Zur Verteidigung der Drohnenangriffe wird häufig angeführt, dass Pakistan zu wenig gegen die Extremisten in Waziristan unternimmt, die von dort aus Angriffe auf die US-Truppen und deren Verbündete in Afghanistan ausführen. Die USA seien somit gezwungen, eigenständig zu handeln.
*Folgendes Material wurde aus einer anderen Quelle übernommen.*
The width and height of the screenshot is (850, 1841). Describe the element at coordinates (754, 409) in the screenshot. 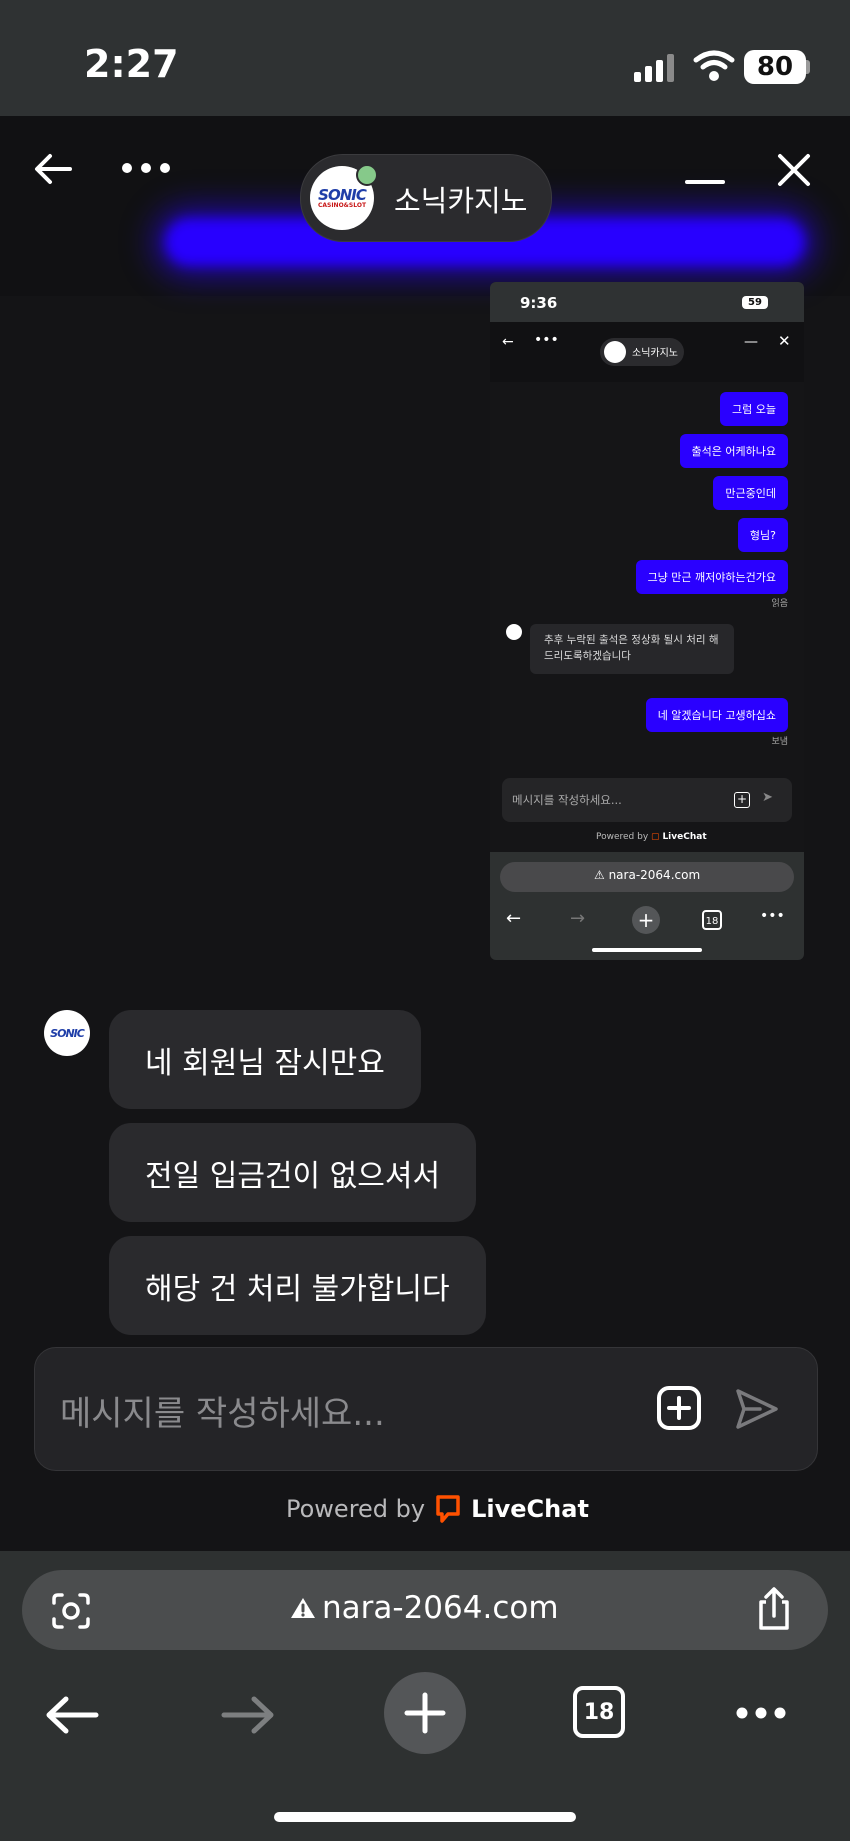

Akbar: Die amerikanische Argumentation der Selbstverteidigung ist ein Witz. Wenn das pakistanische Militär so unzuverlässig ist, warum erhält es dann immer noch finanzielle Förderung von den USA? Die Drohnenangriffe haben außerdem kaum Auswirkungen auf die Lage in Afghanistan. Diejenigen Militanten, die dabei getötet wurden, gehörten meist zu den pakistanischen Taliban, die jenseits der Grenze kaum aktiv sind.
Wichtigste Ursache für den Extremismus in beiden Ländern ist doch gerade die Präsenz des amerikanischen Militärs. Sie liefert überzeugende Argumente, um Nachwuchs für militante Gruppierungen zu rekrutieren. Die Amerikaner sind jetzt im Prinzip der sprichwörtliche Elefant im Porzellanladen – was immer sie tun, sie machen etwas kaputt. Sie müssen abziehen, um dem Extremismus zumindest einen Teil seines Nährbodens zu entziehen.